# GURU NANAK IN PALESTINE AND SYRIA



## Dalvinder Singh Grewal (Feb 10, 2017)

*GURU NANAK IN PALESTINE AND SYRIA
Dr Dalvinder Singh Grewal*




  Guru Nanak passed through Jordan and entered Palestine. [1]  Jordan, Israel,  Egypt and Syria were all then part of Ottoman’s Empire. The word Palestine derives from Philistia, the name given by Greek writers to the land of the Philistines, who in the 12th century bc occupied a small pocket of land on the southern coast, between modern Tel-Aviv-Yafoand Gaza. Palestine is generally defined as a region bounded on the east by the Jordan River, on the north by the border between modern Israel and Lebanon, on the west by the Mediterranean Sea (including the coast of Gaza), and on the south by the  Negev, with its southernmost extension reaching the Gulf Of Aqaba. The region is also known as the Holy Land and is held sacred among Jews, Christians, and Muslims.

[Material]:
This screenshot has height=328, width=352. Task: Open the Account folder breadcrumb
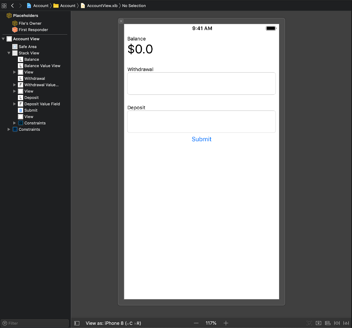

[Stated problem]:
From the article on Guru Nanak in Palestine and Syria above, extract word for word the passage that begins with "Guru Nanak passed" and ends with "Christians, and Muslims.".

[Exercise output]:
Guru Nanak passed through Jordan and entered Palestine. [1]  Jordan, Israel,  Egypt and Syria were all then part of Ottoman’s Empire. The word Palestine derives from Philistia, the name given by Greek writers to the land of the Philistines, who in the 12th century bc occupied a small pocket of land on the southern coast, between modern Tel-Aviv-Yafoand Gaza. Palestine is generally defined as a region bounded on the east by the Jordan River, on the north by the border between modern Israel and Lebanon, on the west by the Mediterranean Sea (including the coast of Gaza), and on the south by the  Negev, with its southernmost extension reaching the Gulf Of Aqaba. The region is also known as the Holy Land and is held sacred among Jews, Christians, and Muslims.